The world needs more good news. So here’s my contribution. A year ago today, I had a surgery. The surgery went well. Recovery didn’t. In the time since, I’ve had 7 more surgeries, spent about 6 months in bed most of the day, 3.5 weeks in the hospital, and done about 40-50 physical therapy sessions. I’ll probably have another 50-100 before I plateau. My doctors are all impressed by what I’m capable of doing, and one even candidly said that I’m already way past the best that she had thought I’d ever be able to achieve without surgery.

Until recently, I’ve only shown people pictures if they explicitly asked, because, well, there was a huge hole in the top of my foot, and not everyone is good with that kind of thing. A year feels like a good time for a checkpoint. The large piece of tissue on my left foot is a free flap from my thigh. It’s covering up what used to be a hole in my foot where you could see tendons. And bone. It’s significantly better these days.

(The photo’s really not bad, but I didn’t want to force folks to look at a picture of my feet, so if you’re curious here’s what my foot currently looks like.)

Along with my foot healing, good things are happening. We’re able to go out and eat. We’ve gone to the zoo. (I had to rent a motorized scooter, but still.) We get to go to the park again regularly. I can even go swimming now and am strong enough to toss Bella in the air. We can “dance” around the living room. And, of course, we’re expecting Bella’s little sister in October. Things are returning to normal, and, in some ways, even better than normal.

Swimming with Bella

A year in, and word on the street is that it will be this time next year before I’m as good as I’m going to get. Physical therapy has worked wonders, and I can walk. But I’m not out of the woods yet. The latest prognosis is that I might get by without any more significant surgeries. But I’ve still lost two tendons, and the doctors aren’t very encouraging about my chances of playing basketball again. Snowboarding is still a good possibility, though. Maybe as soon as this season. (And despite the lack of encouragement, I’m not giving up on basketball just yet either.)

For the most part, I’m thankful, but I’m not going to lie and say that it’s always easy. Every day I encounter something that I want to do but physically can’t. These days, though, those things are fewer. I’m healing, and progress is good. Things have changed. It’s tough, but these days, progress is outweighing setbacks. I suppose that’s what really matters.

--------

» **THINGS TO DO**:
(A) According to the foot-recovery text, how long did the writer spend in the hospital?
(B) Update the foot-recovery text, starting with "(The photo’s really" and going on through "currently looks like.)", so that "folks" is replaced by "people".
The items that come next have nothing to do with any of this.

» **EXERCISE DATA**:
--------

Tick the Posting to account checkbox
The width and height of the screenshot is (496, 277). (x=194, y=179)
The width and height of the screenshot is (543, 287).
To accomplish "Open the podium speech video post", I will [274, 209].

--------

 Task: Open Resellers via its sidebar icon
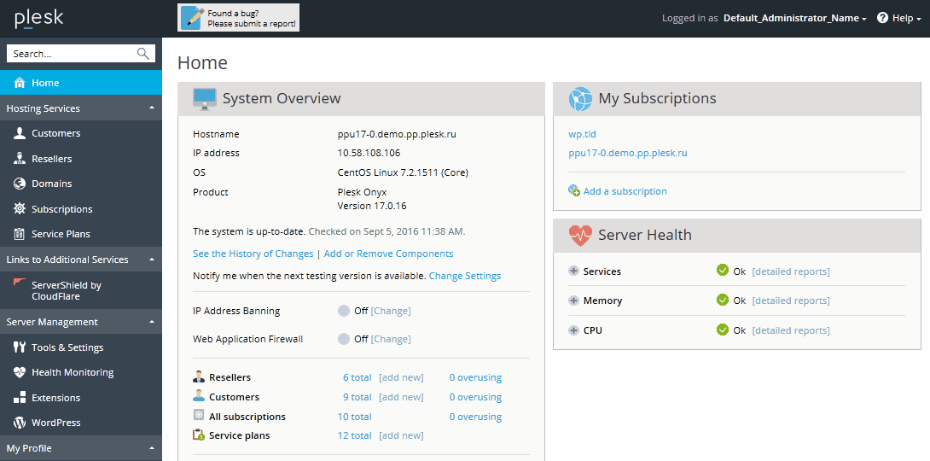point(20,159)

--------

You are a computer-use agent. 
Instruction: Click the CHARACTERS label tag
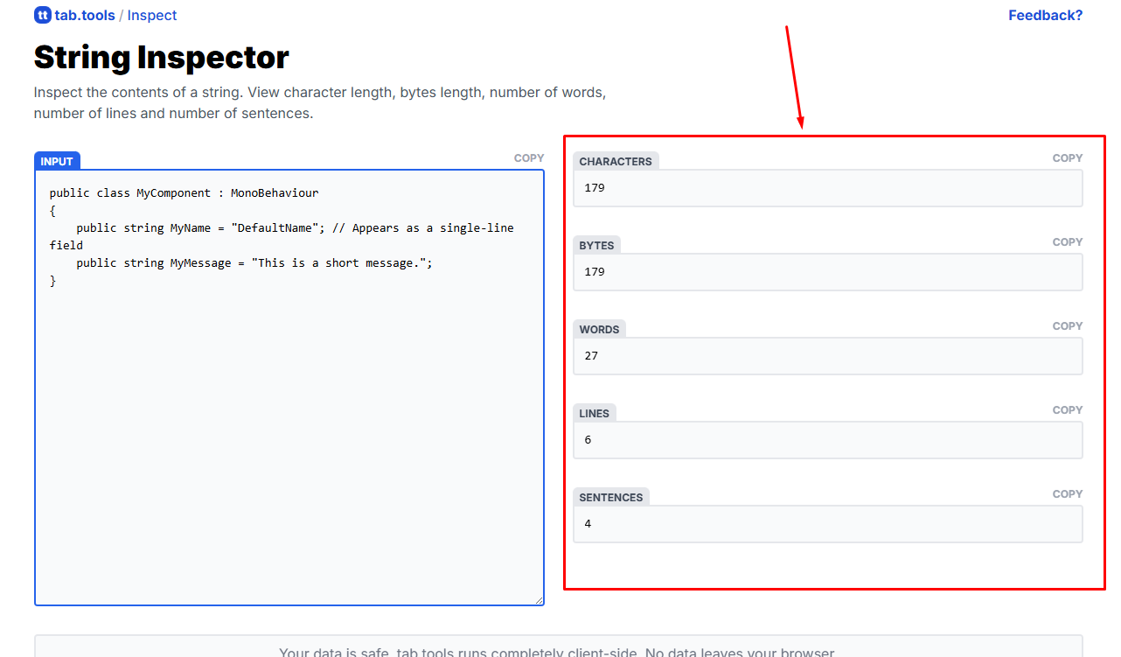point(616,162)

--------

» **ANSWERS FOR THE EXERCISE**:
(A) 3.5 weeks.

(B)
(The photo’s really not bad, but I didn’t want to force people to look at a picture of my feet, so if you’re curious here’s what my foot currently looks like.)